Molecular weight standards for calibration of gel filtration and sodium dodecyl sulfate-polyacrylamide gel electrophoresis: ferritin and apoferritin
- PMID: 3324819
- DOI: 10.1016/0003-2697(87)90570-7
Molecular weight standards for calibration of gel filtration and sodium dodecyl sulfate-polyacrylamide gel electrophoresis: ferritin and apoferritin
Abstract
Ferritin and apoferritin are widely used for the calibration of gel filtration columns and sodium dodecyl sulfate (SDS)-polyacrylamide gel electrophoresis and are commercially offered for these purposes as part of molecular weight calibration kits. Many of the reported applications are severely in error as presented in leading references and application manuals.
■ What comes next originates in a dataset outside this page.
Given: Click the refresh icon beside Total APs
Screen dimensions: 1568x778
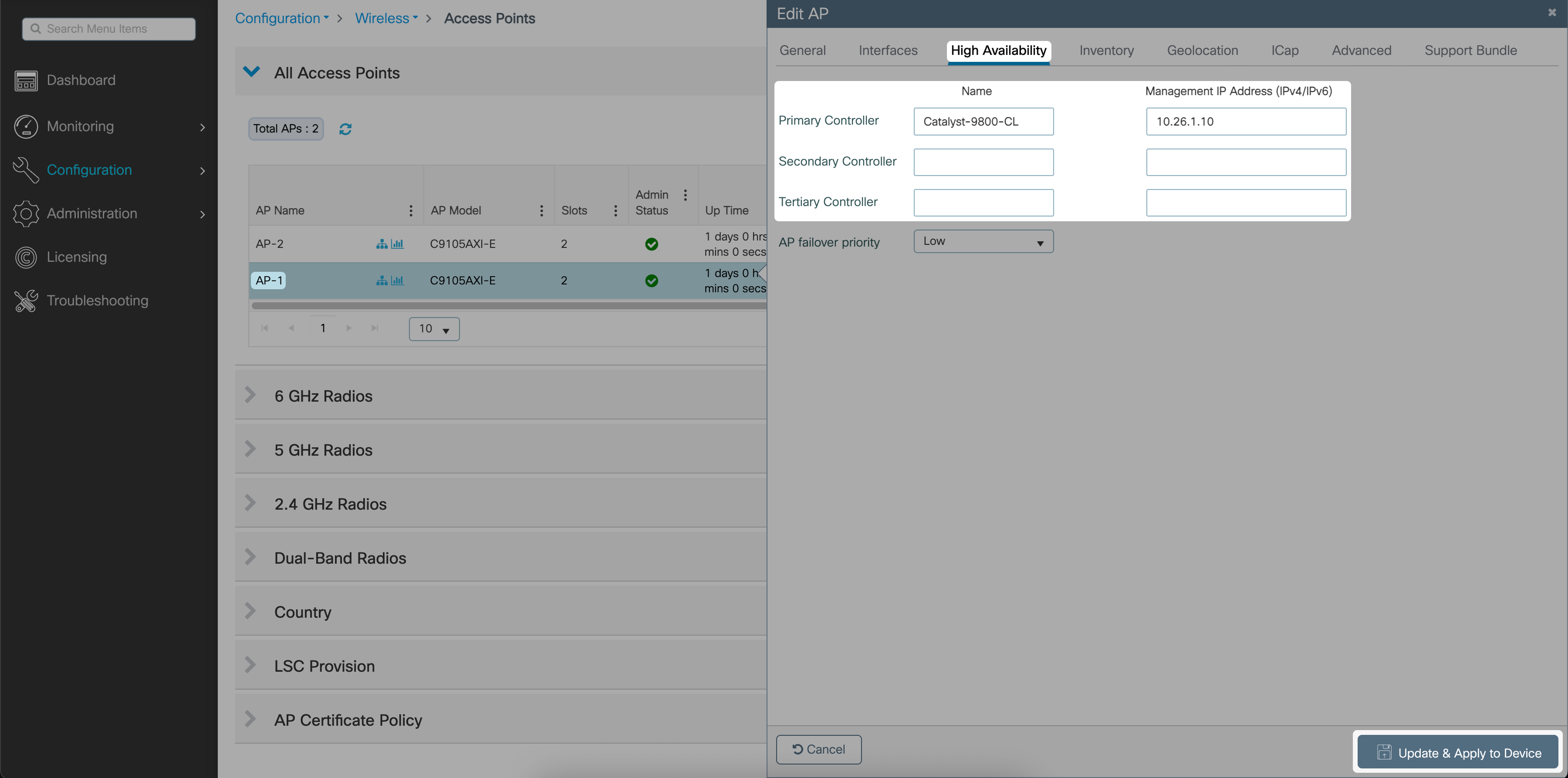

The manufacturers have based their recommendations on incorrect physicochemical parameters in the literature and incorrect or inadmissible assumptions about the protein subunit composition and architecture and have not taken into account the unusual resistance of these proteins to denaturation in SDS. Here the relevant physicochemical parameters of horse spleen apoferritin as reported in the literature are critically reevaluated and the best current estimates are identified as the following: weight average molecular weight of apoferritin, Mw = 481,200; molecular weight of subunits, major subunit, ML = 19,889; minor subunit, MH = 22,200; apparent specific volumes in 0.02 M acetate buffer, pH 5.5, and 0.1 M NaCl, phi = 0.721 ml g-1 and phi' = 0.743 ml g-1; partial specific volume at 20 degrees C, v = 0.738 ml g-1; viscosimetric molar volume, M[n] = 1.78 X 10(6) ml mol-1; Stokes radius, RSt = 67.1 A; viscosimetric radius, Rvis = 65.6 A; sedimentation coefficient S degrees 20, w = 16.6 S; translational diffusion coefficient, D20, w = 3.24 X 10(-7) cm2 s-1. Recommendations are provided for proper application of ferritin and apoferritin for calibration purposes in gel filtration and SDS-polyacrylamide gel electrophoresis.